The Mark of the Cat by Andre Norton

This was no creature as I knew, rather a tendril of the growth about us. Across Murri’s back, where it had tightened, the fur was wet and slimy and patches of hair missing.

He spat out that which he held in his mouth, and pawed at his jaws from which the spittle ran yellow. I feared that there had been poison in that thing he had chewed apart, for he behaved as a kotti who had swallowed a fur ball, vomiting a watery substance.

This I saw only with half an eye, as it were, for I was alert for another of the vine nooses. They appeared to spring out of the piece of ground we had cleared and were certainly vines, for the ends, still rooted, were putting out small leaves, of the same sickly yellow, veined in red.

I chopped, swung, chopped again and again. Then the ends which came wriggling up to the surface from the dank soil vanished. We at last had a space in which to breathe. I nursed skin across which one of those flesh-stripping horrors had passed, leaving welling blood behind it. The sting of that contact was worse than all the torment I had suffered from the insects in the salt land.
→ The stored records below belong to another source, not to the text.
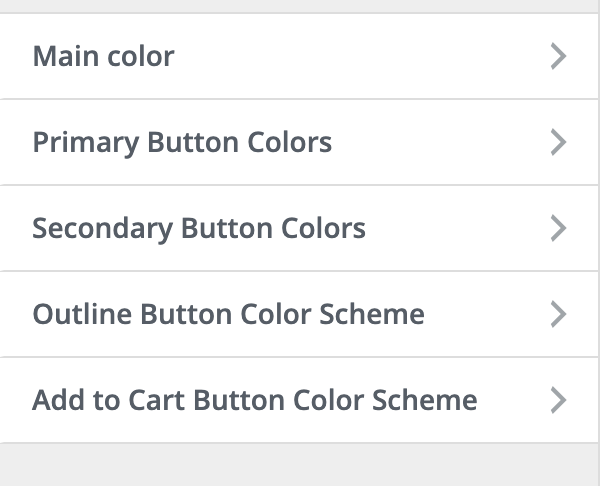
Task: Click the chevron for Add to Cart Button Color Scheme
Action: (x=559, y=401)
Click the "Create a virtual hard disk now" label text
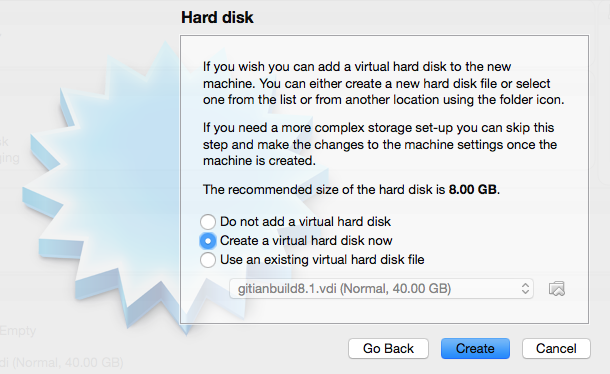Image resolution: width=610 pixels, height=374 pixels. (x=306, y=241)
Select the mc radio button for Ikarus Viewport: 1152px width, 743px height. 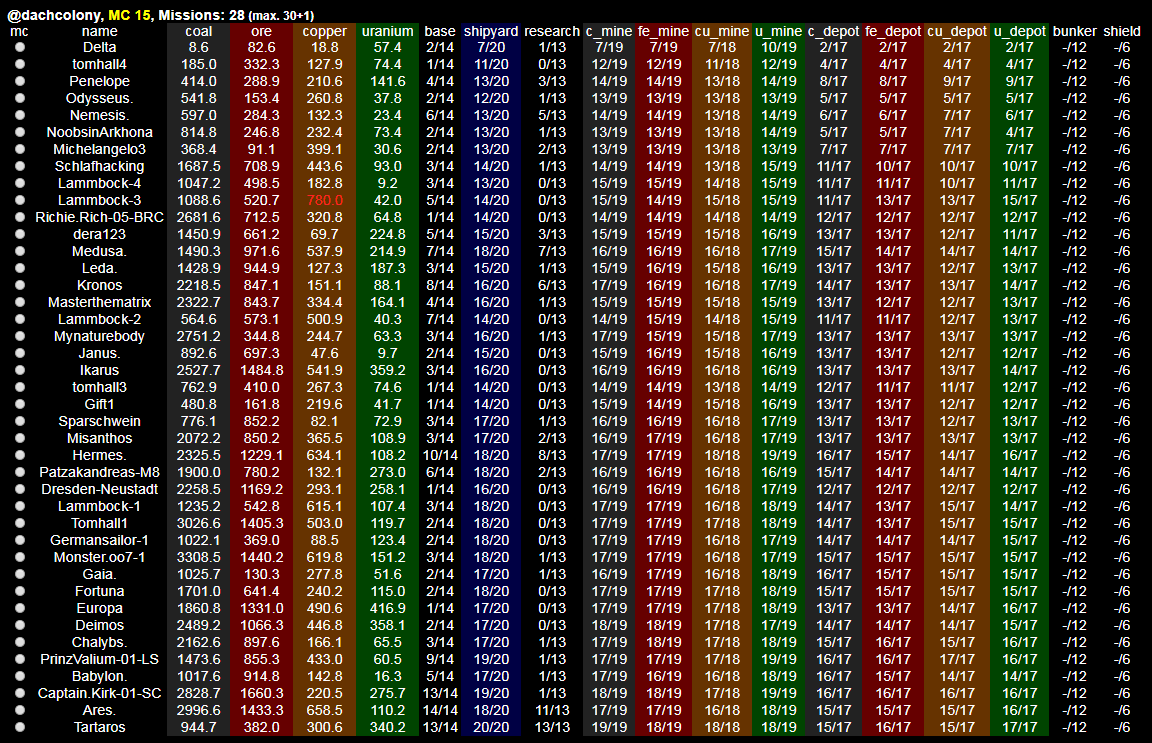coord(20,370)
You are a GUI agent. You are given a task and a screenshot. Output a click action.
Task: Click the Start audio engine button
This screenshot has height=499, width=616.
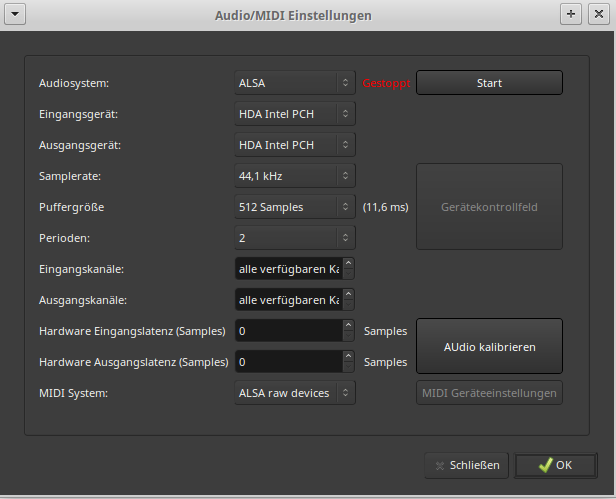(x=489, y=83)
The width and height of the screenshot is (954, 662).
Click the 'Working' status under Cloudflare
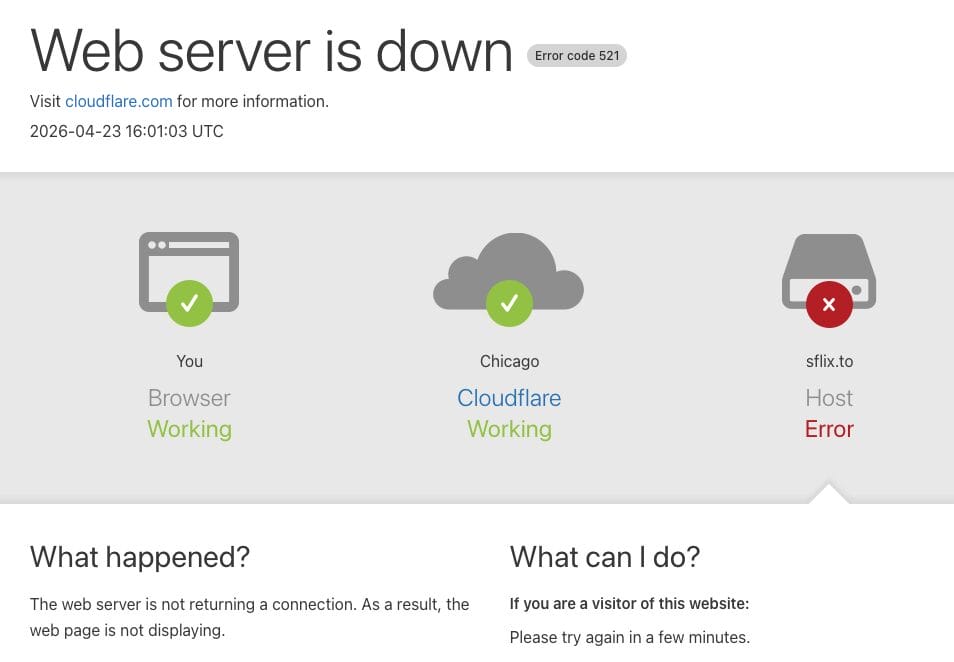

There was still no sign of any malons. Yet to venture deeper into this mass was an invitation to the lurking horror beneath the surface of the ground. I wondered if it was the vibration of our footfalls which had alerted it or if it had some other method of sensing prey. Perhaps even some of the leaves which walled us in acted as eyes, ears, or similar organs for what lay beneath the surface.

Still someone had managed to get farther on, as the signs, fast being swallowed up by fresh growth, showed. And I knew that Shank-ji, at least, had won his prize from this haunted place.

Our exertions had carried us past the first of the now netted buildings and now we were offered safety for a bit, for we came out of the massed stuff unto a circle of the clean sand such as covered the land beyond the bubble.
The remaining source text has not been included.